Directing children is one of those recognized hurdles that most try to avoid but when it’s handled well there is nothing more sincere on the dramatic spectrum. Both Ty Sheridan and Jacob Lofland comfortably portray two fourteen year old boys confused in their current state of life and grasping for connection. Sheridan in particular showcases a series of complex emotions ranging from naïve sweetness to shattered vulnerability as his portrayal of Ellis drifts in between the turmoil of his parents’ divorce, the newfound friendship he has with Mud, and the confusing circumstances involved with his first love and first loss.
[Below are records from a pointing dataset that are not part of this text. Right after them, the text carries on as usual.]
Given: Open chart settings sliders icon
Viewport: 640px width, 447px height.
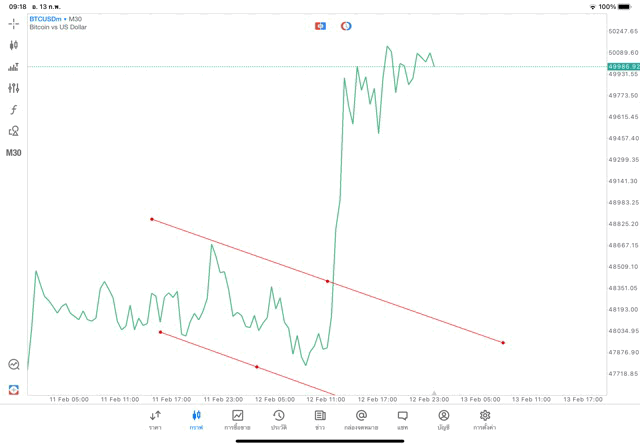Looking at the screenshot, I should pyautogui.click(x=14, y=88).
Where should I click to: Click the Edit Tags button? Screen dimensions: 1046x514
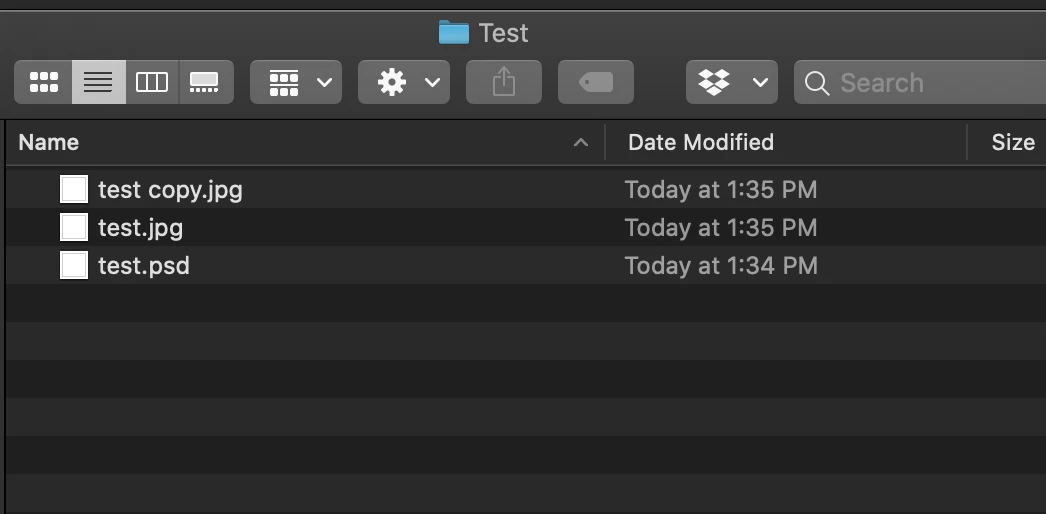tap(596, 82)
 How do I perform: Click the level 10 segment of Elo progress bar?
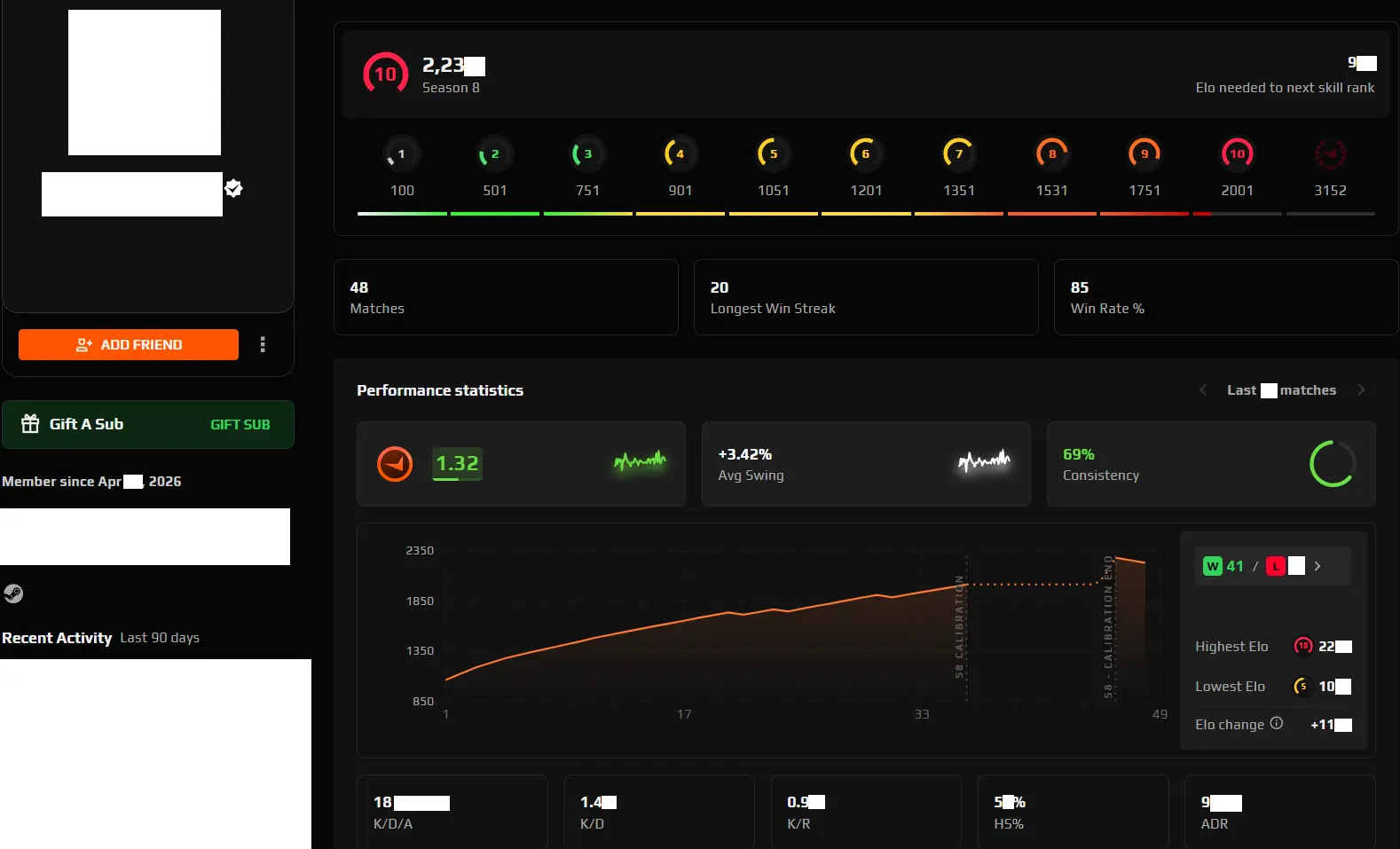pyautogui.click(x=1237, y=214)
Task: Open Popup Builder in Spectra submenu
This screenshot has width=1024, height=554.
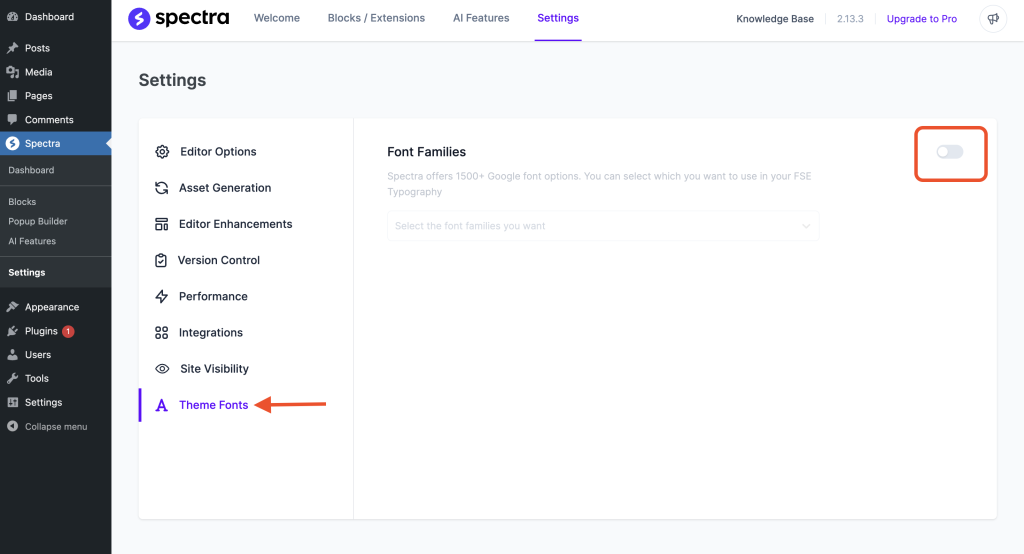Action: 38,221
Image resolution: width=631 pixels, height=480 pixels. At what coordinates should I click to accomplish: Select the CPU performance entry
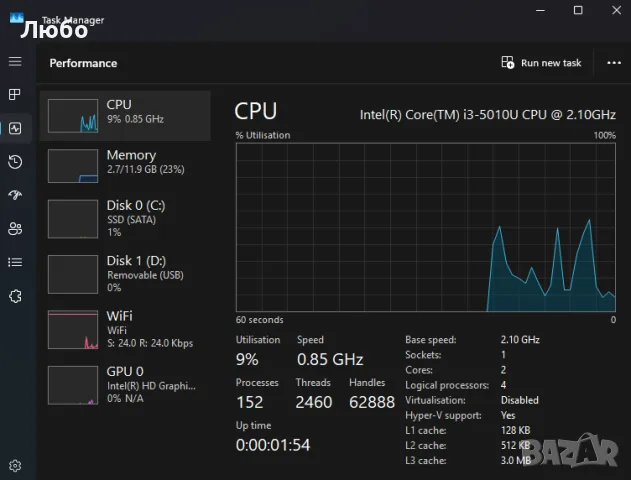point(125,116)
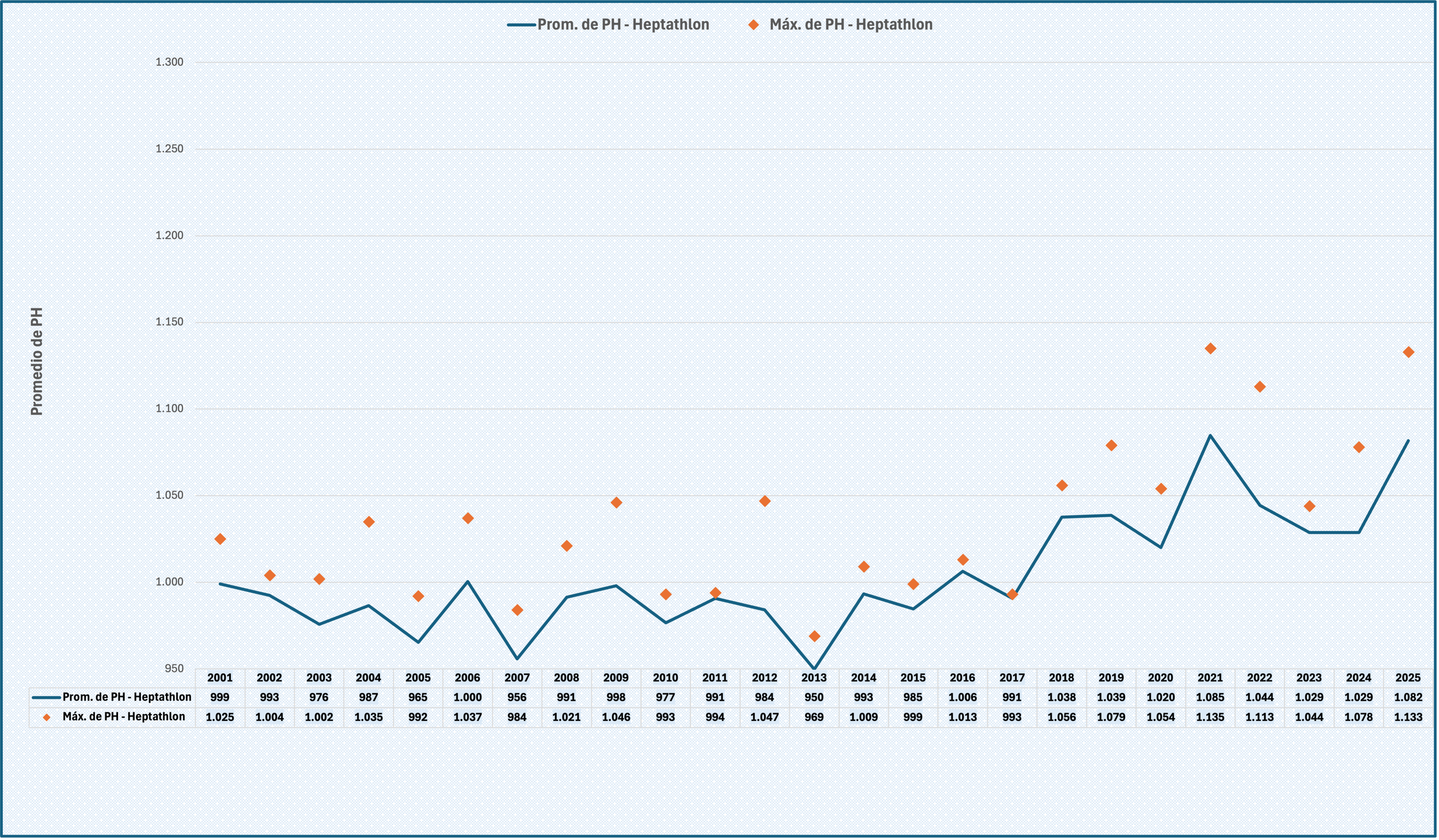This screenshot has width=1439, height=840.
Task: Click the 'Promedio de PH' vertical axis title
Action: coord(37,361)
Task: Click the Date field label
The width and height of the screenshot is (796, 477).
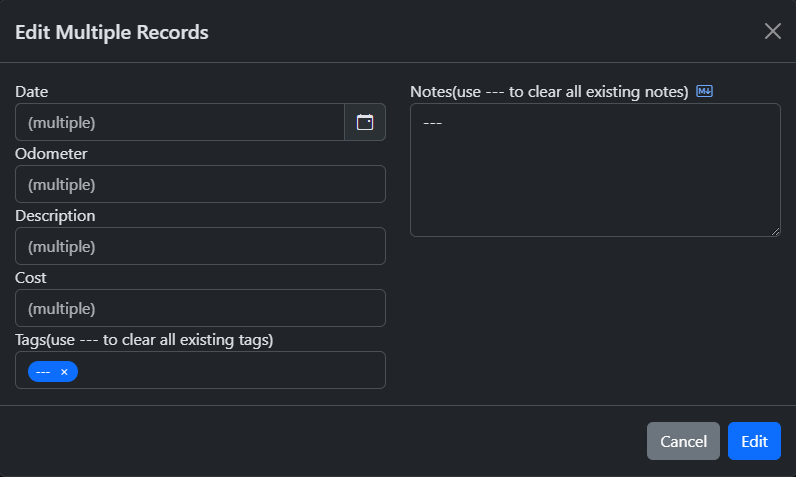Action: click(x=32, y=92)
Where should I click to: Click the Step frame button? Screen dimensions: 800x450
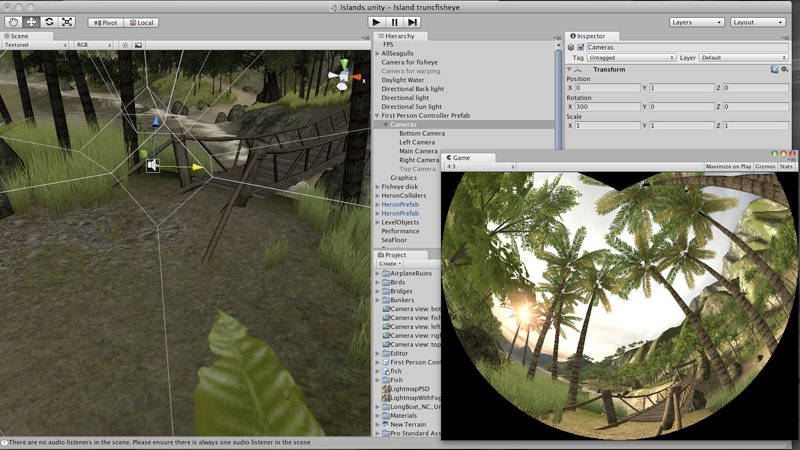tap(413, 21)
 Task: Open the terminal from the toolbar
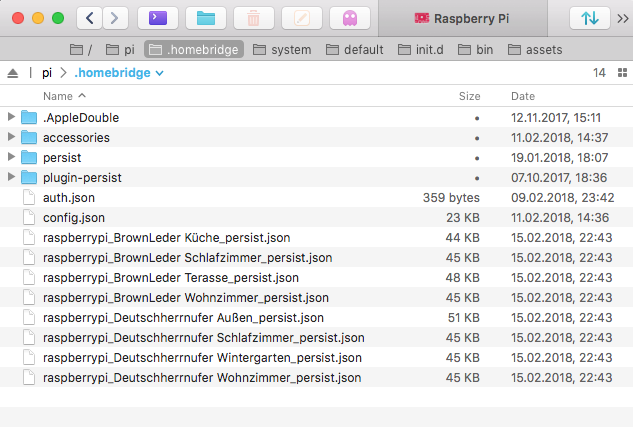(157, 18)
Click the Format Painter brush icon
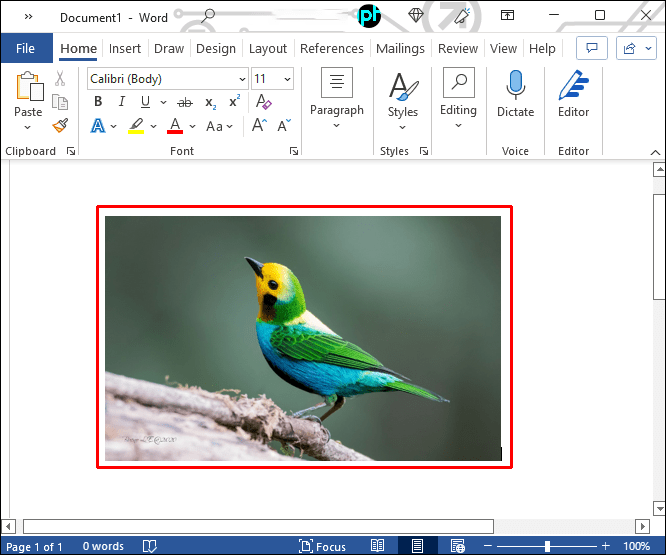 [60, 126]
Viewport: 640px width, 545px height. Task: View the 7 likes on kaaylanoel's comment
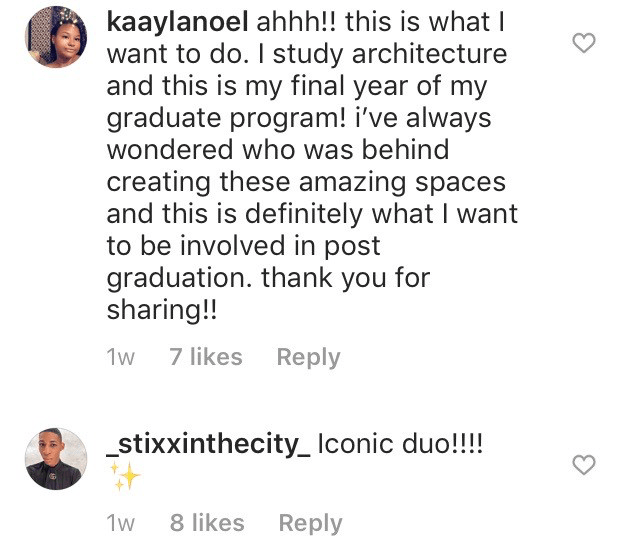tap(205, 357)
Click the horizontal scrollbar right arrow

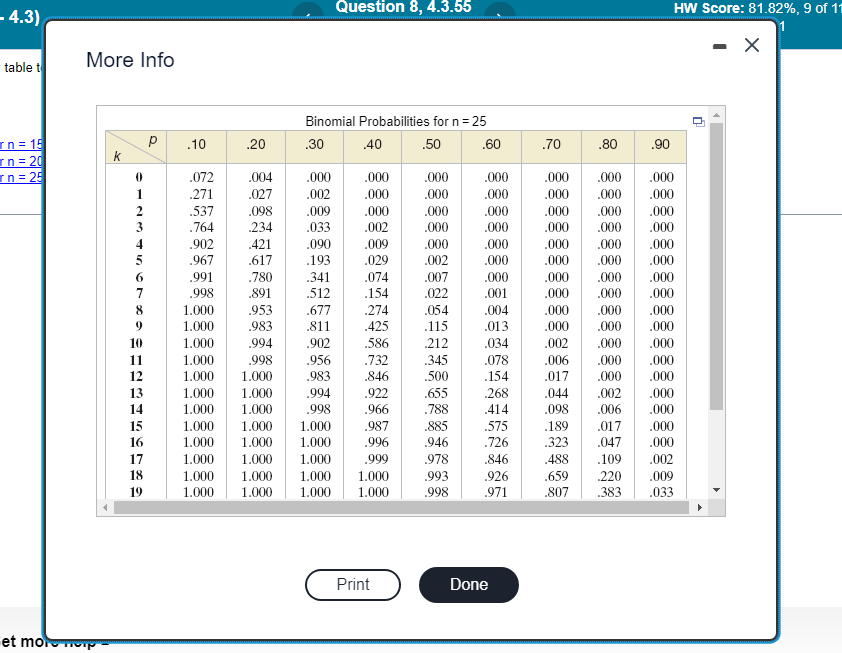click(x=702, y=509)
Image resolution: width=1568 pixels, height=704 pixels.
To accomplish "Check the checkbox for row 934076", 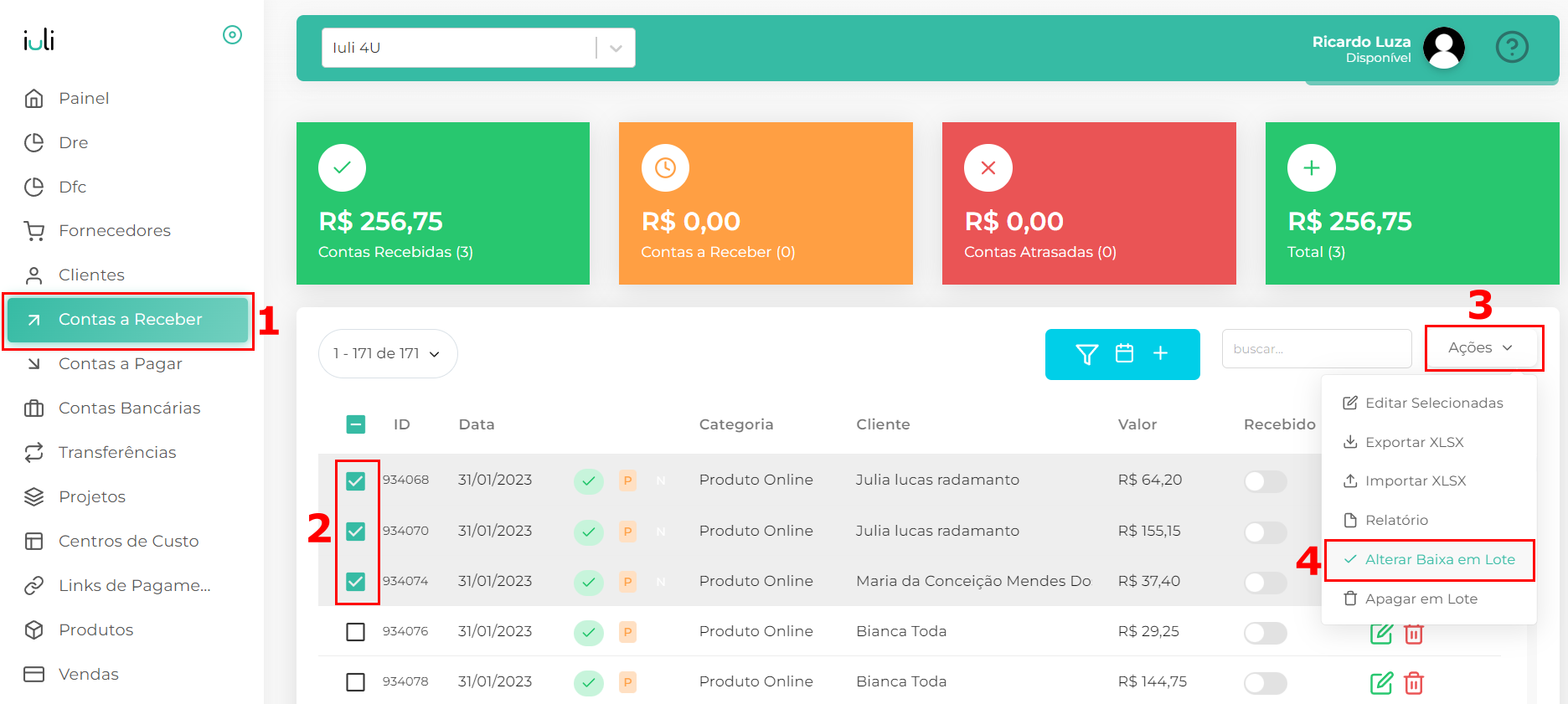I will [x=356, y=632].
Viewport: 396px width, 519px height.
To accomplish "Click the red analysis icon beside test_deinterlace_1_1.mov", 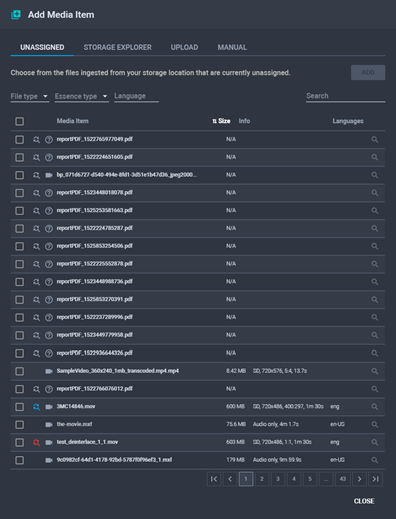I will click(36, 442).
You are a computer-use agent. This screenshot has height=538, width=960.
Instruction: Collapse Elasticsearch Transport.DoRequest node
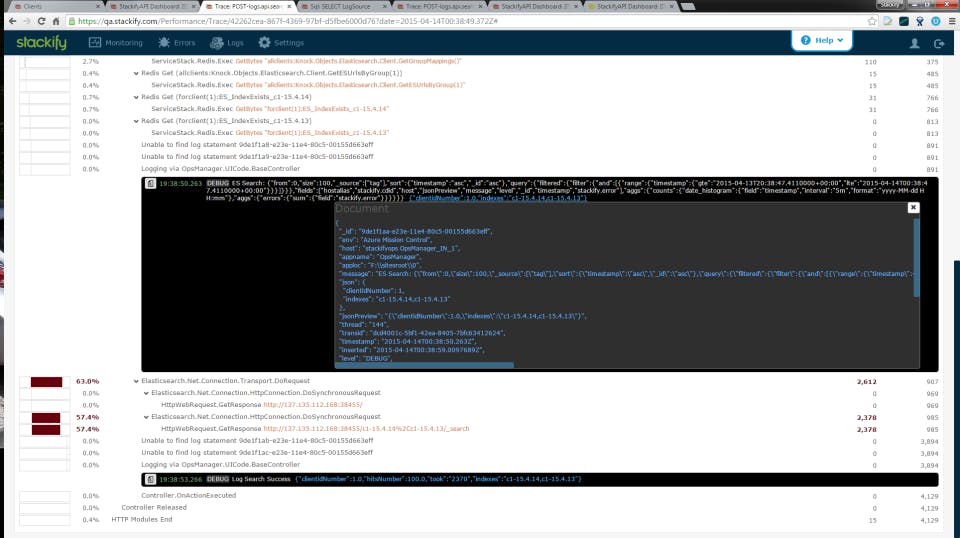136,381
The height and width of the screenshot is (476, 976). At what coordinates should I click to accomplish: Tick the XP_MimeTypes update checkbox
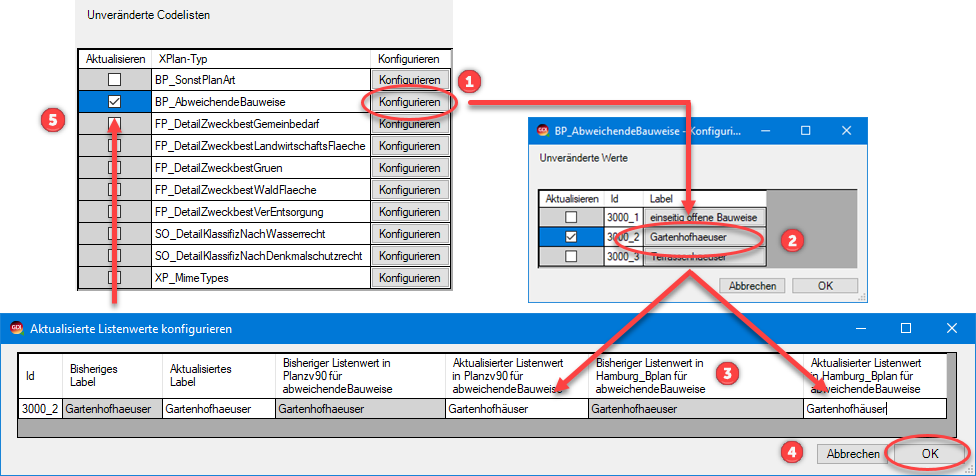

It’s surprising to see two young boys with such conviction in their performance and because of them they give Mud the feeling of classic American folklore on the level of a Mark Twain novel. Spread throughout the film is a supporting cast that gives the entire experience a level of realism that is rarely seen in movies today, especially with the presence of the great Sam Shepard and the always intriguing Michael Shannon. However, the real highlight performance surprisingly comes from Matthew McConaughey who is an actor that wouldn’t have been able to brave this unfamiliar terrain not ten years ago. As it stands McConaughey’s performance in Mud is the pinnacle of his career though this may be the beginning of a realized acting renaissance for the chivalrous Southern actor considering this past year he has given five outstanding performances from Bernie all the way to Magic Mike. Perhaps it was the comfortable and familiar surroundings of the Southern terrain that inspired the eloquently vulnerable and charming performance out of McConaughey but what is clear is that he carries the film gracefully with a delicate persuasion. Though there are many reasons to experience Jeff Nichols’ fine piece of American folklore cinema the main one would be to witness the powerful resurgence of an actor who has transformed himself far above romantic comedy fodder.


There are many admirable qualities and memorable moments that will remain with you by the end of Mud far beyond its impeccable use of camerawork, its eerie score, and riveting performances. Mainly it will be Jeff Nichols’ personable storytelling that keeps you captivated throughout and leaves you with a positive heartwarming feeling at its conclusion. Nichols knows how to balance a realistic coming of age tale with all of youth’s wonders and disappointments with intricate suspense keeping you engaged and aware in his atmospheric drama. Mud embodies the Americana spirit of self-discovery, unexpected loyalties, and ambitious character that reminds us of the classic tales of Mark Twain but through the poeticism of accomplished American playwrights such as Tennessee Williams and Sam Shepard. Jeff Nichols is becoming a master of his filmmaking craft which means from this point on his distinct storytelling impact will keep us yearning for more original and evocative creativity. While the film Mud reveals within its dramatic abysses a soulful reflection on youth, unrequited love, and unconventional friendship the ultimate quality it unfolds is a classic filmmaking approach where heart, intellect, and ambiance combine for a pristine cinematic experience all thanks to the respectful talent of director/writer Jeff Nichols.